**Exercise aim**
Please copy the data starting at the line containing "1200x896 pixels. How" and ending at the line containing "Open the Modules", substituting "tick box" for "checkbox" and leaving everything else unchanged.

(Data from a pointing dataset)
===============

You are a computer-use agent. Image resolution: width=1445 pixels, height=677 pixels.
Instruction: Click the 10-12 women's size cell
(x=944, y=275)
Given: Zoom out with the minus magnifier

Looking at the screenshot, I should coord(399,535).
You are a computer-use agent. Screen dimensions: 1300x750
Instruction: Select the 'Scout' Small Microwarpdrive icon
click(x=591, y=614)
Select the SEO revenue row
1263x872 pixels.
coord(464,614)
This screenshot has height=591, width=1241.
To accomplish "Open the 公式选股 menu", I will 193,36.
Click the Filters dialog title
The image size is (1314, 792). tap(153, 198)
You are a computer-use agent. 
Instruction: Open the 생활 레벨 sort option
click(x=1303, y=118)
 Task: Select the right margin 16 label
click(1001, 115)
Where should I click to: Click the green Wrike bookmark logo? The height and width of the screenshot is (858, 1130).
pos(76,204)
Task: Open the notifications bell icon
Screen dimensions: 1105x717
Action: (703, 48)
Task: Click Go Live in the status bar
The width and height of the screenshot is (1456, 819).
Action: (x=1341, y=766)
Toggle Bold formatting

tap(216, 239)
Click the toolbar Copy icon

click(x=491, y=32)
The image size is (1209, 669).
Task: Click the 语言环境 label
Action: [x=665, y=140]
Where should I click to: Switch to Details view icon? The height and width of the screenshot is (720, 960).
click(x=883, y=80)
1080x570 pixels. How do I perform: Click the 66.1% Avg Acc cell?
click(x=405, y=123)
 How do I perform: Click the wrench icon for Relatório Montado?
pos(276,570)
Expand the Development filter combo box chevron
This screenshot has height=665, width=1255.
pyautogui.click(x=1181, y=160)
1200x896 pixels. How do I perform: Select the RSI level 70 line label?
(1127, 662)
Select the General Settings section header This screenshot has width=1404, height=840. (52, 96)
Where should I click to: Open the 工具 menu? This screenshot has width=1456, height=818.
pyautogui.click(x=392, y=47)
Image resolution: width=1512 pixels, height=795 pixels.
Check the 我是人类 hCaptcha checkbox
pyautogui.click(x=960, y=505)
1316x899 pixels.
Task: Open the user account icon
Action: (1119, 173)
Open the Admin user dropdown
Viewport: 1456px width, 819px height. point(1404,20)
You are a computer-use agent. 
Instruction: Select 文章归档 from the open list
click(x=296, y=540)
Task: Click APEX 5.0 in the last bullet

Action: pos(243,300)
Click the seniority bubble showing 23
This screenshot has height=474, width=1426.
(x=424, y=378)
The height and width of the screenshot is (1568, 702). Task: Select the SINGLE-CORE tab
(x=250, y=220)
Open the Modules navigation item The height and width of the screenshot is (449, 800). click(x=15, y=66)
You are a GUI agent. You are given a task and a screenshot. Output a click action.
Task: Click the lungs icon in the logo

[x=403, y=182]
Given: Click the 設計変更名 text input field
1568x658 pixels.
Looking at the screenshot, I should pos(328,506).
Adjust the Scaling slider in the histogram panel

===============

**Result of the task**
1200x896 pixels. How do I perform: Select the RSI level 70 line label?
(1127, 662)
Select the General Settings section header This screenshot has width=1404, height=840. (52, 96)
Where should I click to: Open the 工具 menu? This screenshot has width=1456, height=818.
pyautogui.click(x=392, y=47)
Image resolution: width=1512 pixels, height=795 pixels.
Check the 我是人类 hCaptcha tick box
pyautogui.click(x=960, y=505)
1316x899 pixels.
Task: Open the user account icon
Action: (1119, 173)
Open the Admin user dropdown
Viewport: 1456px width, 819px height. point(1404,20)
You are a computer-use agent. 
Instruction: Select 文章归档 from the open list
click(x=296, y=540)
Task: Click APEX 5.0 in the last bullet

Action: pos(243,300)
Click the seniority bubble showing 23
This screenshot has height=474, width=1426.
(x=424, y=378)
The height and width of the screenshot is (1568, 702). Task: Select the SINGLE-CORE tab
(x=250, y=220)
Open the Modules navigation item The height and width of the screenshot is (449, 800). click(x=15, y=66)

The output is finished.